# Baratza Forte thoughts?



## dillonmr (Jan 1, 2015)

As a all round grinder for espresso , drip , French press how does the Baratza Forte preform?


----------



## The Systemic Kid (Nov 23, 2012)

Not sure it measures up for pour over/drip brewing. As an espresso grinder it's expensive for what it offers.


----------



## Mrboots2u (May 10, 2013)

At new prices £700 ? Hmm


----------



## NickdeBug (Jan 18, 2015)

General consensus from previous similar discussions have been along the lines of:

Buy best bang-for-buck espresso grinder (e.g. 2nd hand commercial)

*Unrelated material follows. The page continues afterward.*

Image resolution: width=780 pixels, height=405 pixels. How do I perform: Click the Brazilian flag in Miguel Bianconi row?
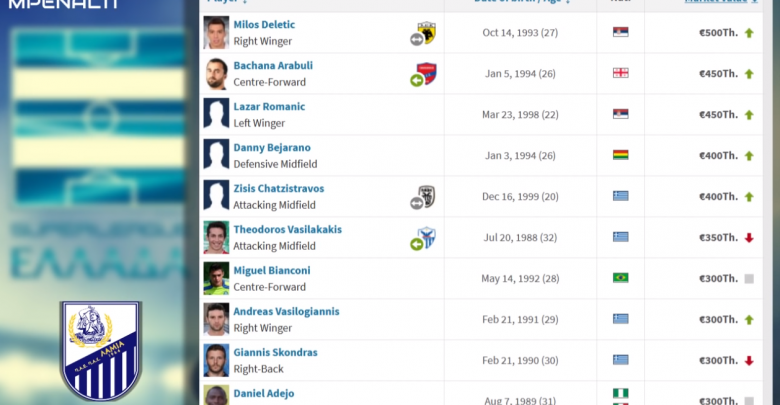620,278
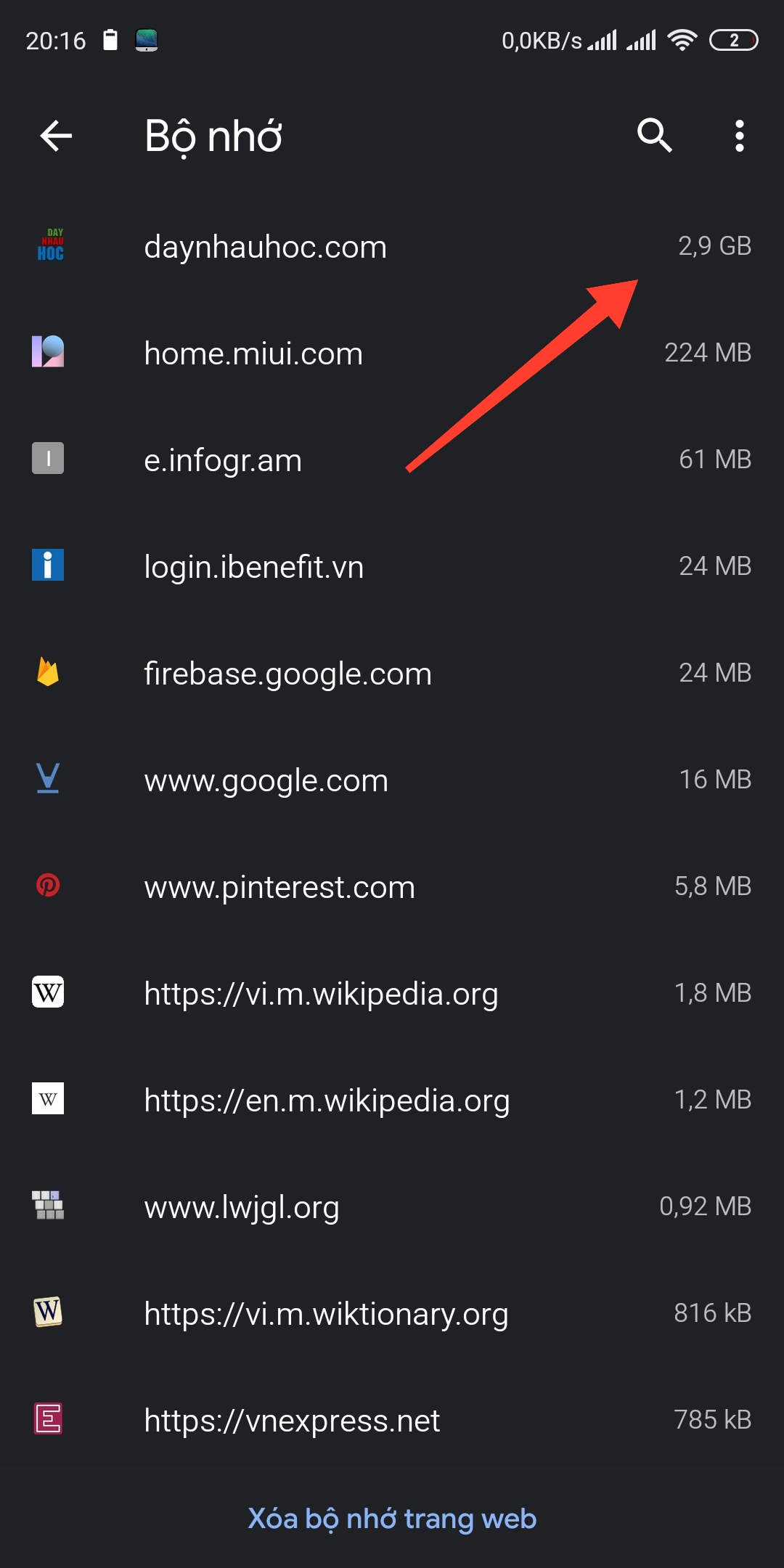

Buy Feldgrind or similar hand grinder for brewed

Jack of all trades = master of none!


----------



## Mrboots2u (May 10, 2013)

An other grinder espresso - scales - hand grinder - still change from a new forte


----------



## dillonmr (Jan 1, 2015)

It was a second hand one I was looking at and didn't see it for a primary espresso grinder so will prob give it a miss.


----------



## Beanosaurus (Jun 4, 2014)

It's just TOO pricey!

Lots of nice features but even for second hand prices you could get a brand new Feldgrind, Brewrista scales and second hand Super Jolly for less.

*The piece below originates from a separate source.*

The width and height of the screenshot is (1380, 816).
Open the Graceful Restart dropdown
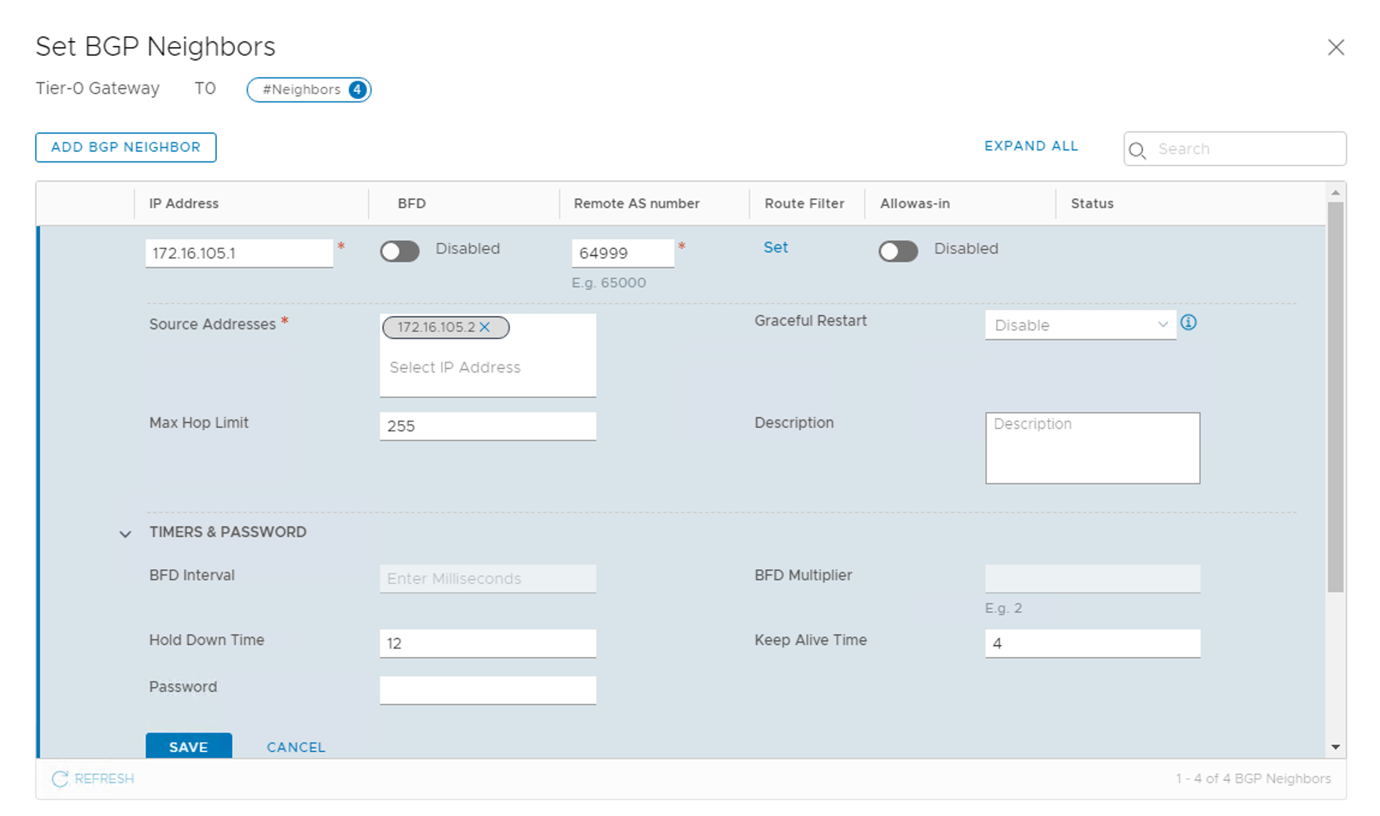click(1080, 325)
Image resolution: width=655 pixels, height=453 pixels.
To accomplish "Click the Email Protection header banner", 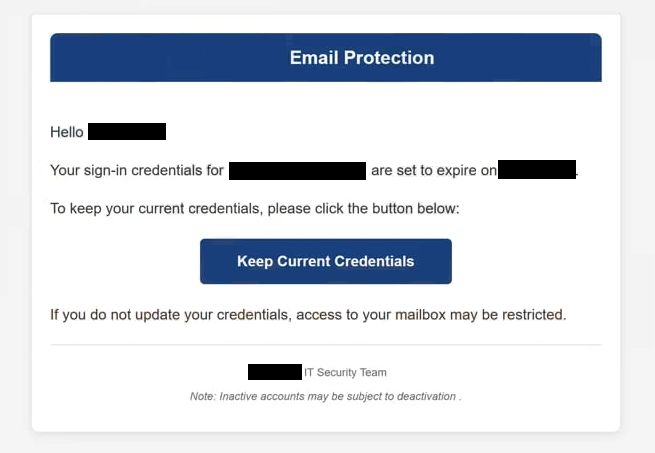I will 326,57.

I almost went for a second hand one, but slapped my self silly, what I wanted was a grinder that could sit along side my on-demand that was capable of grinding for brewed and espresso when I feel like single dosing (if I've got a few different beans on the go).

Unfortunately like the Vario going from brewed to espresso requires both burr change and adjustment to the grinder. (What I really want is a mini-EK43...







)

To conclude, its a great compact grinder that can grind by weight IF you want to do either espresso or brewed alone.


----------



## sarends (Dec 18, 2015)

I have owned one for 9 months - I love it:

I started out with pour overs and french press - worked great, and still does (adjusts on the fly - lots of adjustments)

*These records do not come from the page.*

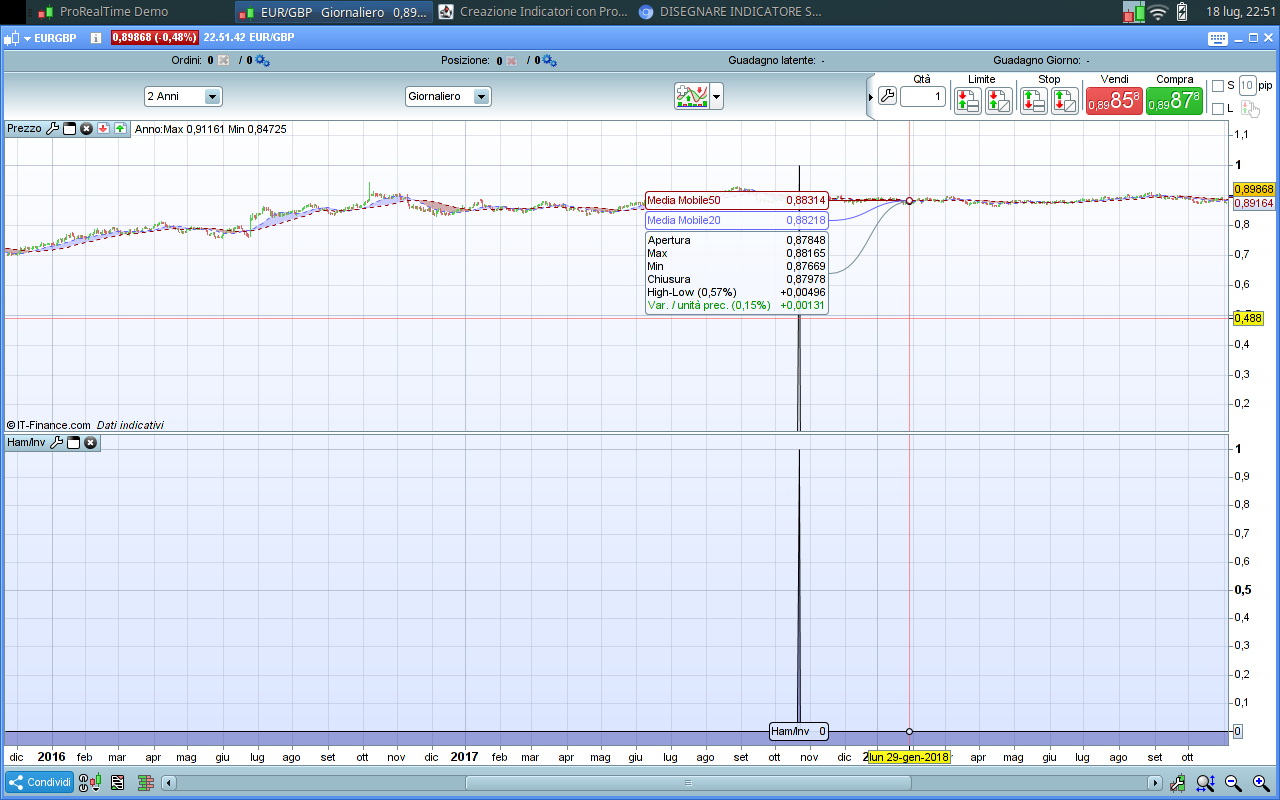
Task: Expand the indicators dropdown arrow
Action: pyautogui.click(x=716, y=97)
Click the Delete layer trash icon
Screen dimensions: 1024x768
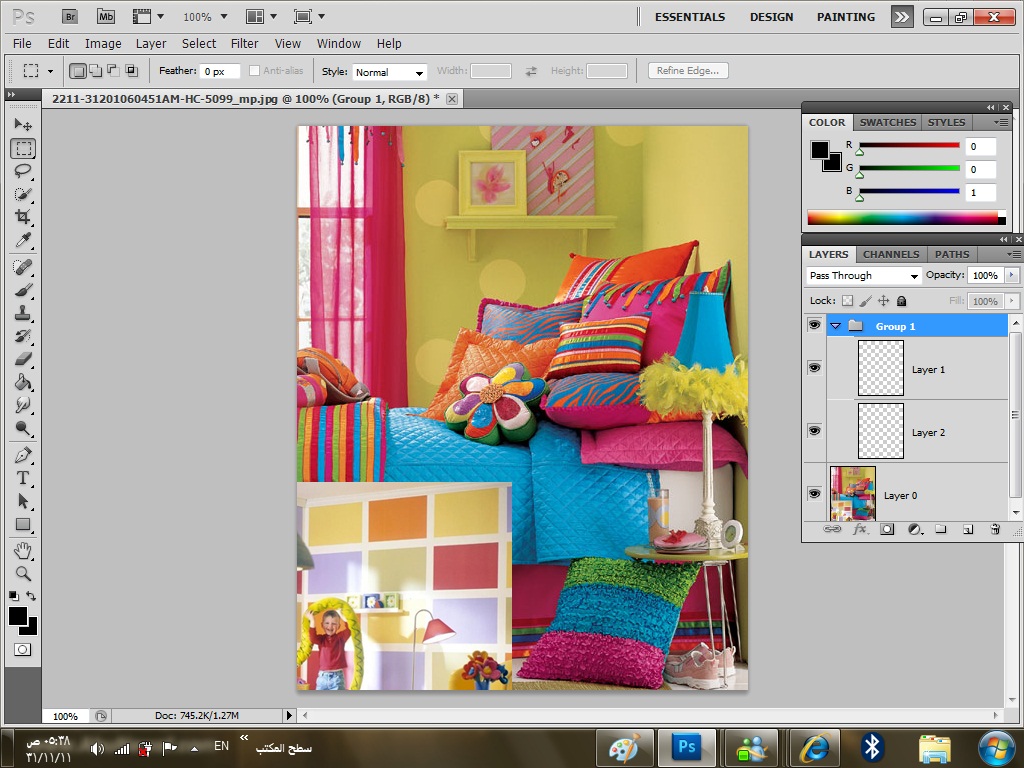[x=995, y=529]
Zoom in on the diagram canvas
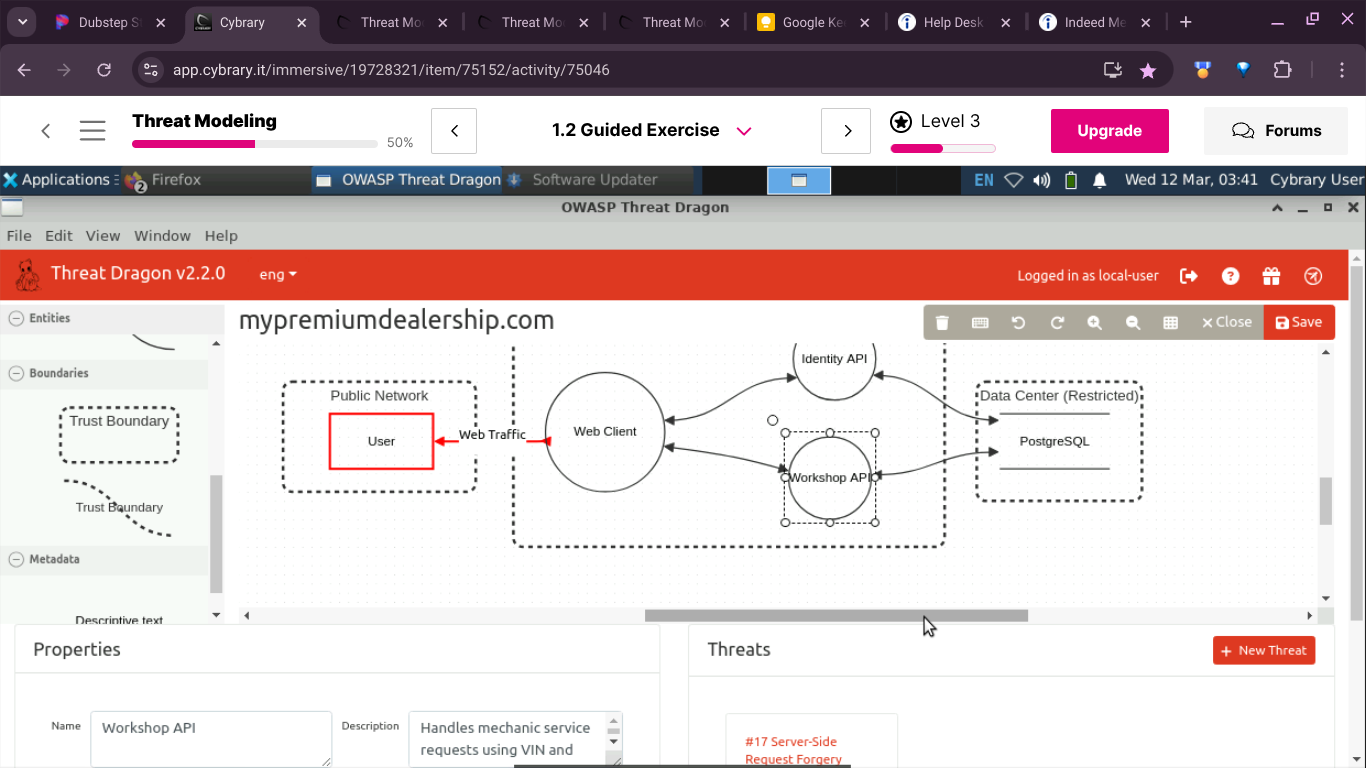This screenshot has height=768, width=1366. pyautogui.click(x=1095, y=323)
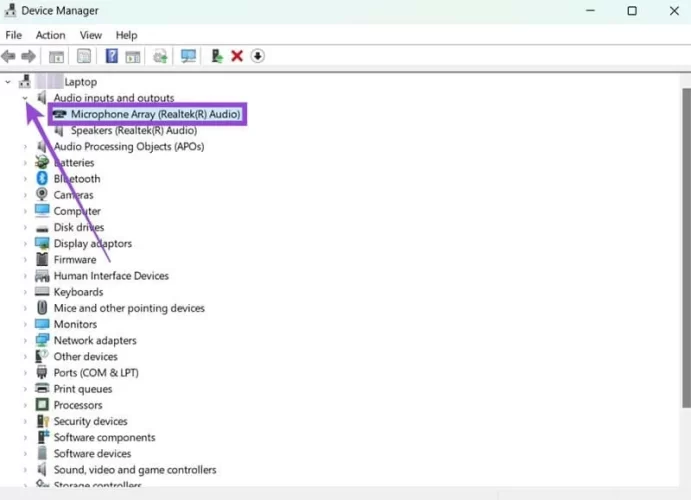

For the past 2 1/2 months I've been using it for espresso and it is making some great shots with Quick Mill Lucca M58

And, the build quality is top notch

And, it grinds by time or weight

I can't think of any other grinder that comes close to the Forte in capabilities for the $ except maybe the Vario W. But, the Forte is built with many more metal parts.

Finally, Baratza tech support is nothing short of exceptional.


----------